It is the SW responsibility to update the read buffer contents. Ths module
provides a SW configurable read watermark CSR and read only
`LAST_READ_ADDRESS` CSR. SW may use those registers to get the time to update
the buffer contents.
The module receives the current sent address and the threshold to determine
the buffer flip and the watermark event. Buffer flip event occurs when the
host system accesses the other side of the buffer. For example, in current
total buffer size 2kB. If the host accesses 0xFFC then 0x1000. The buffer flip
occurs (from Buffer 1 to Buffer 0). In contrast, if the host system crosses
the buffer boundary in opposite direction(0x1000 --> 0xFFC), it is not assumed
as a buffer flip event.
The watermark event happens when the host system accesses the address greater
than the watermark CSR for the first time in a buffer. Let's assume the
threshold (watermark) CSR value is 0x200 (512B). If the host system issues
a SPI read command at the address 0x1FC and read 16B data, the IP keeps
checking the sent address (from 0x1FC then 0x1FD, 0x1FE, 0x1FF) and when it
sends the 0x200 data, it raises a watermark event.

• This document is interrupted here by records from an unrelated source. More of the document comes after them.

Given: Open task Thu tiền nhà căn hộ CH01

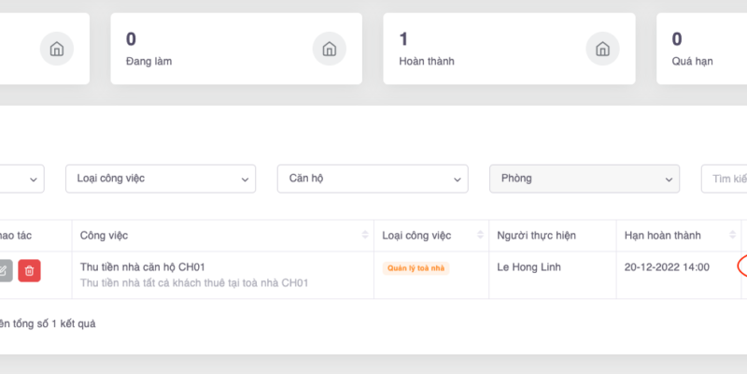Looking at the screenshot, I should pyautogui.click(x=143, y=267).
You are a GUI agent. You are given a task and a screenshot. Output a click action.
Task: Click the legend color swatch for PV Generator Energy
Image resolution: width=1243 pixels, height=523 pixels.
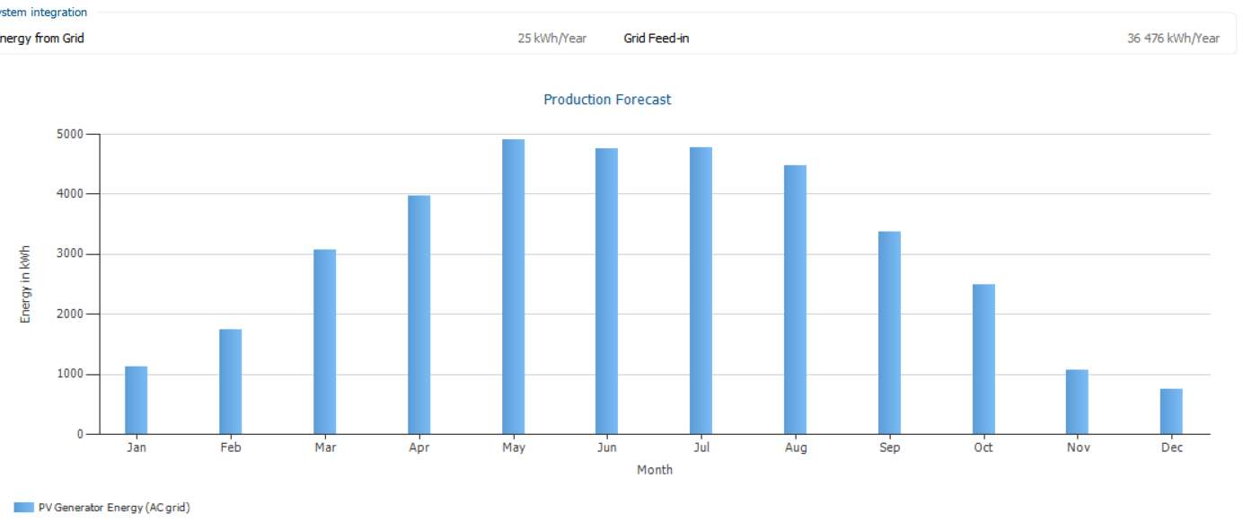click(x=23, y=508)
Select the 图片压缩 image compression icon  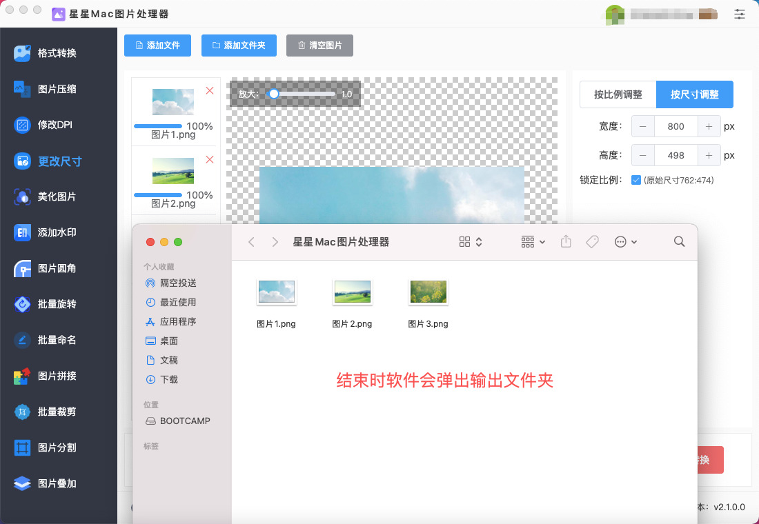tap(23, 89)
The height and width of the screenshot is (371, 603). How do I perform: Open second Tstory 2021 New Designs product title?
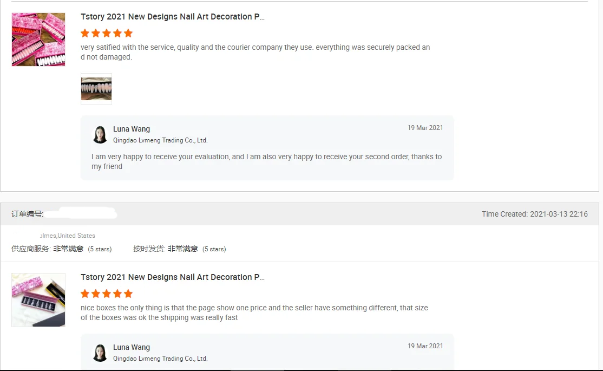point(173,277)
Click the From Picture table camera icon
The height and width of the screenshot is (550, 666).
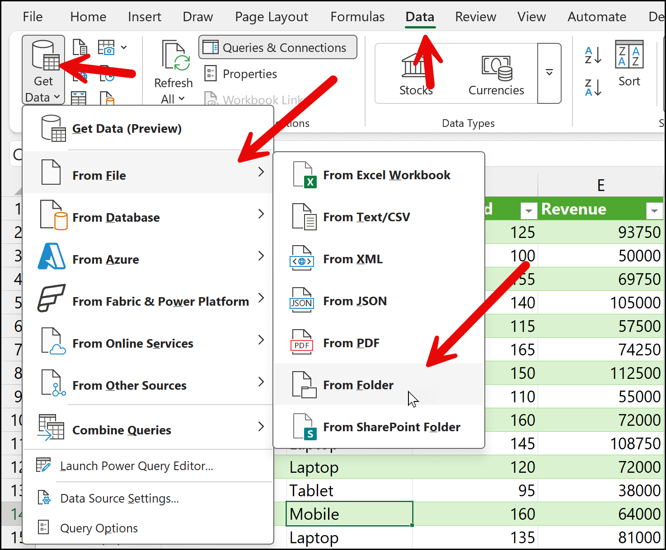pyautogui.click(x=107, y=47)
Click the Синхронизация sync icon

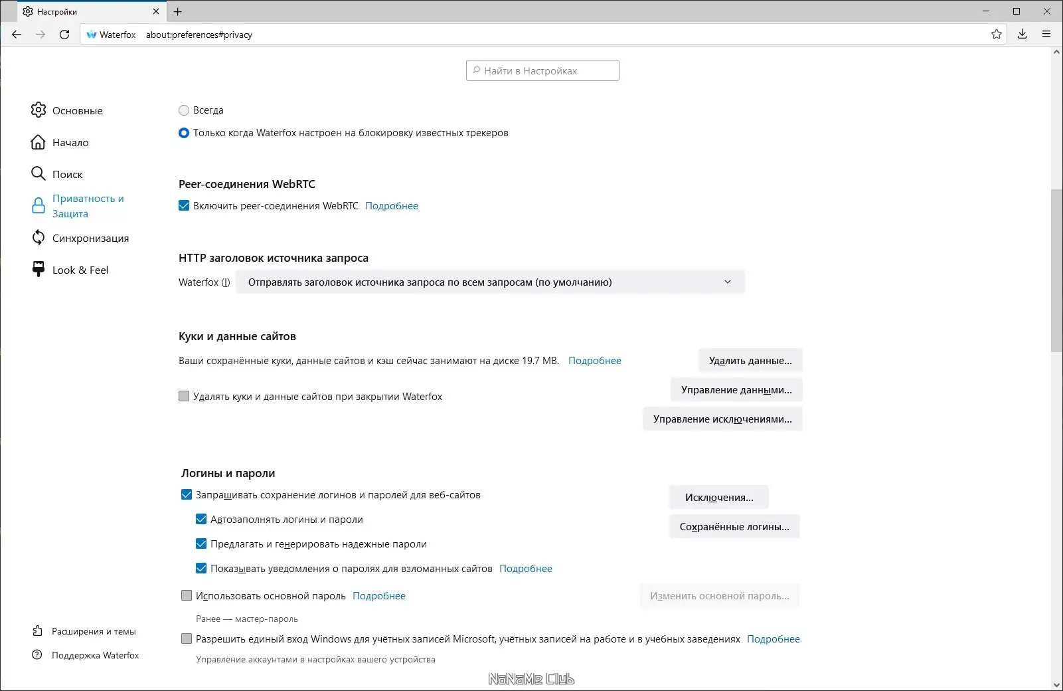(x=39, y=238)
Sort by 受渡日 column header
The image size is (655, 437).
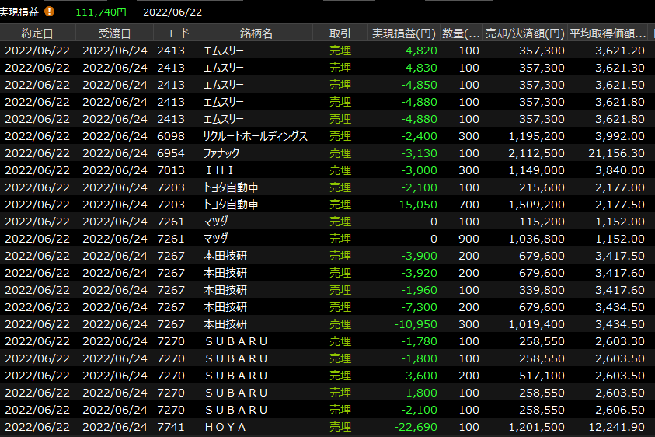pos(114,33)
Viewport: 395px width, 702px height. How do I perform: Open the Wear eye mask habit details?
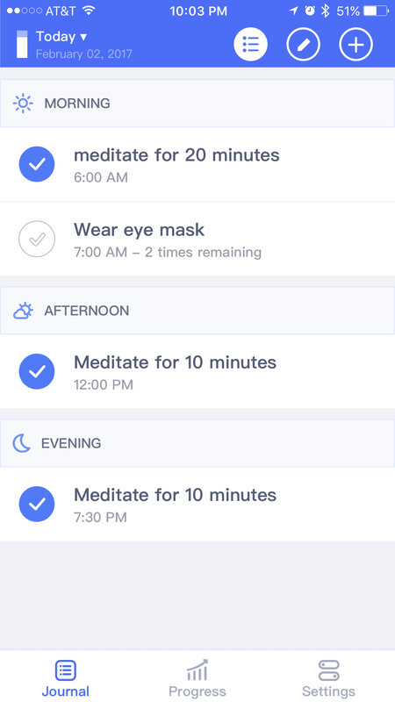coord(198,239)
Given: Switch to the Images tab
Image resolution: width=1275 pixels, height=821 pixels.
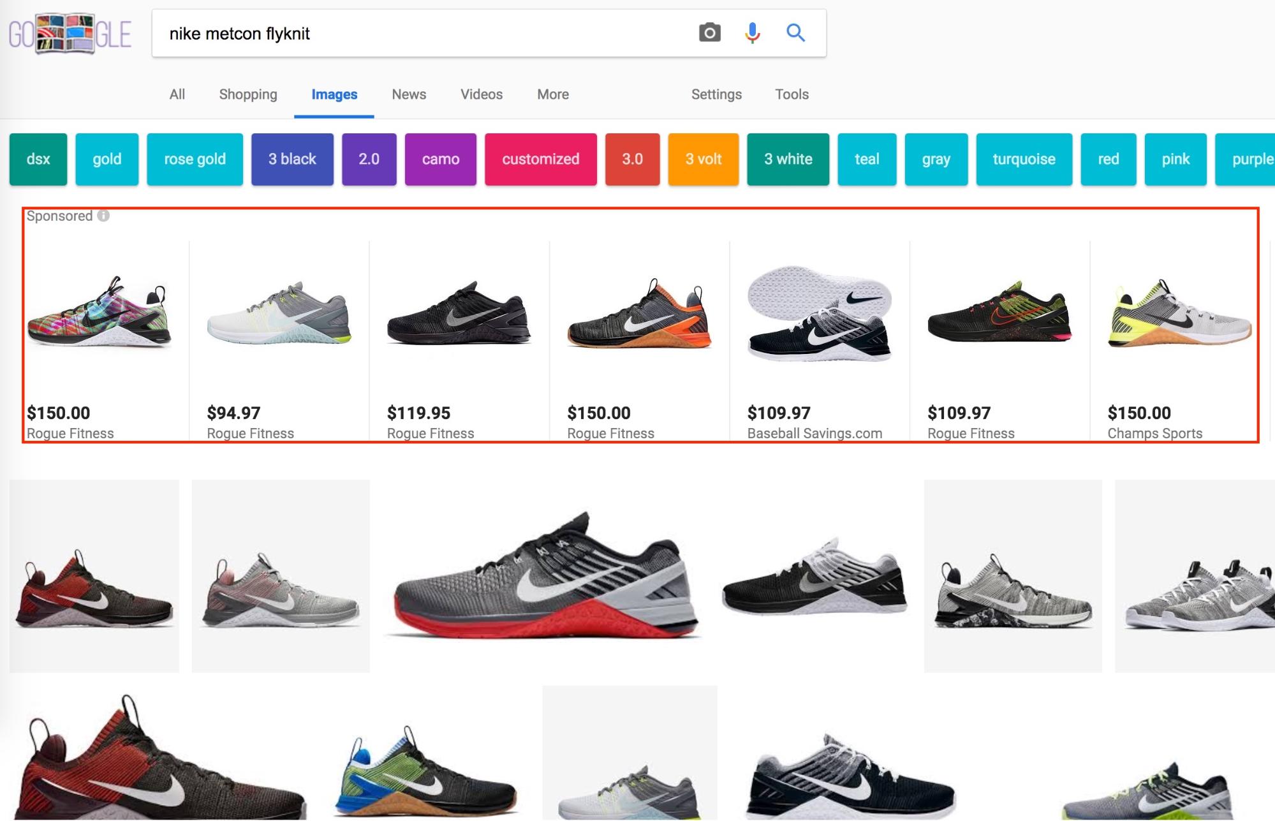Looking at the screenshot, I should pos(334,94).
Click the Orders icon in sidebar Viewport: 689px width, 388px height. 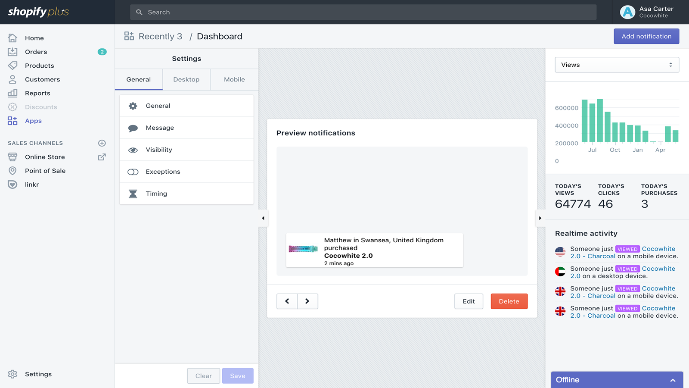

The watermark event is sticky event. It is reported to the SW once and cleared
by the flip event. So even the host system keeps reading 0x1FC and 0x200
multiple times, the event won't be notified to the SW after the first report.
*/
`include "prim_assert.sv"
module spid_readbuffer
import spi_device_pkg::SramBufferAw, spi_device_pkg::FlashMode;
(
input clk_i,
input rst_ni,
input sys_rst_ni, // to keep the addr, bufidx, flip signals
input spi_device_pkg::spi_mode_e spi_mode_i,
input [31:0] current_address_i,
input [SramBufferAw-1:0] threshold_i,
input sfdp_hit_i,
input mailbox_hit_i,
input mailbox_en_i,
// start: data Output phase indicator. Either pulse or level are fine.
input start_i,
// The Buffer logic updates its status only at the last beat of the byte.
// The time is when the address is updated.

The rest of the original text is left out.